### PROBLEM REQUIREMENTS
What lines of the data include the string "beside"? Copy them all.

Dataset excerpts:
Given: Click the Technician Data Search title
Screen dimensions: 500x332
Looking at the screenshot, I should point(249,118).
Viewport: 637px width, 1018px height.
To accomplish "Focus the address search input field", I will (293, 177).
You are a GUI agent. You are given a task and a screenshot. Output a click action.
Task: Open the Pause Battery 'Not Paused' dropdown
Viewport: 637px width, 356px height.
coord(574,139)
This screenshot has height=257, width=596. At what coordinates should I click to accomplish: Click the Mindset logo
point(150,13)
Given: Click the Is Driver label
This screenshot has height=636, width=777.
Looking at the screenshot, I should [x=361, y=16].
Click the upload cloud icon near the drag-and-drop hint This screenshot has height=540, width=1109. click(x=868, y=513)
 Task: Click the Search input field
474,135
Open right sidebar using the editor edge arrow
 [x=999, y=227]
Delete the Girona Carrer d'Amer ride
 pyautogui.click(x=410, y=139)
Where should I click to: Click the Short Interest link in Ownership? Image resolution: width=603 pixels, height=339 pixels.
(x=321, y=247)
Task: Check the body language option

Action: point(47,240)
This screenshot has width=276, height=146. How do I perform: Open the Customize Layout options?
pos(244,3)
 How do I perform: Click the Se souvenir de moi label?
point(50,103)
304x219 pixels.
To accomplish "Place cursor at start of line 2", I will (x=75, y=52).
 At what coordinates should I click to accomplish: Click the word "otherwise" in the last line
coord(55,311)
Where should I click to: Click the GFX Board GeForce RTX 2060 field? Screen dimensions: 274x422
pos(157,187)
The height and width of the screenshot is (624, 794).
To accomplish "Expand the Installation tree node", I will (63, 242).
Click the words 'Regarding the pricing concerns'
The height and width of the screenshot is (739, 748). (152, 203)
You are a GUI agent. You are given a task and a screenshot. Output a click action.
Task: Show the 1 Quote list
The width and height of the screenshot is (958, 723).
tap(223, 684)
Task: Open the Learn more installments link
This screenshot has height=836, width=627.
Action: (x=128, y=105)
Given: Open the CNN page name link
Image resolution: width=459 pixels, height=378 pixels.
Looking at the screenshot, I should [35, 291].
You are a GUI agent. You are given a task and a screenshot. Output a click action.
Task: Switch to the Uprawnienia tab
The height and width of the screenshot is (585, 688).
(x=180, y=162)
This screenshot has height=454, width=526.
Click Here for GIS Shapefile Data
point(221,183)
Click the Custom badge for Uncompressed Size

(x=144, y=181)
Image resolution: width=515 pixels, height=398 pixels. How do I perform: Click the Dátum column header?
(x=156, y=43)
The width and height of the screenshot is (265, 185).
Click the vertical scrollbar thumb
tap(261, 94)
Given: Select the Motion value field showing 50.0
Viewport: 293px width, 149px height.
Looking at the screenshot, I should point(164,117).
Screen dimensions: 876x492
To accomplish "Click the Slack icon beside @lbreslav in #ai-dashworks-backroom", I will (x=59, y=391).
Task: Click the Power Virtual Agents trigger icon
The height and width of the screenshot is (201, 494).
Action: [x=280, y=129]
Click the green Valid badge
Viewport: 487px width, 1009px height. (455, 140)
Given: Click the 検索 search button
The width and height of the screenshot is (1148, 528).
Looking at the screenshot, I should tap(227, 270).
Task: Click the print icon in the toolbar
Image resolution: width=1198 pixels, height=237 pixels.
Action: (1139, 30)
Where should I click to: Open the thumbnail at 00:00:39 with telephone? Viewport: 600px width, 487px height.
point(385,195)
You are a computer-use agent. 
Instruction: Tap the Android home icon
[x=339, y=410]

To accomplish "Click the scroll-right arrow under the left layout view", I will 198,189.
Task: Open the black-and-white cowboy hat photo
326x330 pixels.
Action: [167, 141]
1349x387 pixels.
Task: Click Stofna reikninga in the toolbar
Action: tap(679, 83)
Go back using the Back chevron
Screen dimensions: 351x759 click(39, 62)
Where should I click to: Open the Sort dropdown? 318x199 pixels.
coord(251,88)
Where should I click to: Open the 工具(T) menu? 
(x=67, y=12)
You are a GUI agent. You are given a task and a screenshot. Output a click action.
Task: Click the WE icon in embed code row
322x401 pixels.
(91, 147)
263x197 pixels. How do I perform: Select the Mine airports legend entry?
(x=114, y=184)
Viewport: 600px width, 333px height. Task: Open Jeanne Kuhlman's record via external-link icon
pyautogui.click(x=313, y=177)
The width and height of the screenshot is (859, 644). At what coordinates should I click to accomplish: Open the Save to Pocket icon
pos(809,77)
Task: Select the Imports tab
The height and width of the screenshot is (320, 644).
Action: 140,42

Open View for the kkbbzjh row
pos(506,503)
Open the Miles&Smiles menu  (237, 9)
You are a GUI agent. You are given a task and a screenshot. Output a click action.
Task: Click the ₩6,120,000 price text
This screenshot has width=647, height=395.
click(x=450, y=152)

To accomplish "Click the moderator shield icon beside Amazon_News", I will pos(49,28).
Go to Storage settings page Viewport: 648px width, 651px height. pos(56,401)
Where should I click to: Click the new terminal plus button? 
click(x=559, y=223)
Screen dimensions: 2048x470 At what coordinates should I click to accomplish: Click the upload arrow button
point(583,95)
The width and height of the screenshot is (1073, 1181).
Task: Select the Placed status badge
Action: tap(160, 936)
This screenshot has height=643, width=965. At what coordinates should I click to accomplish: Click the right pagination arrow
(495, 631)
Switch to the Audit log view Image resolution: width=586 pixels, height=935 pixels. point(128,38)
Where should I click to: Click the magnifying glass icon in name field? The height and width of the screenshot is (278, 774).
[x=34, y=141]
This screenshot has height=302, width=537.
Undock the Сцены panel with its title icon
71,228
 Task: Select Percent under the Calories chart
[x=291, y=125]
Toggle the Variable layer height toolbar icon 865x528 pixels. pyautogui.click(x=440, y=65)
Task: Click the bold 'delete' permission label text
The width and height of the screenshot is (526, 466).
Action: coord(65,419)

### PROBLEM SOLUTION
To accomplish "Click the Slack icon beside @lbreslav in #ai-dashworks-backroom", I will (x=59, y=391).
To accomplish "Click the moderator shield icon beside Amazon_News", I will pos(49,28).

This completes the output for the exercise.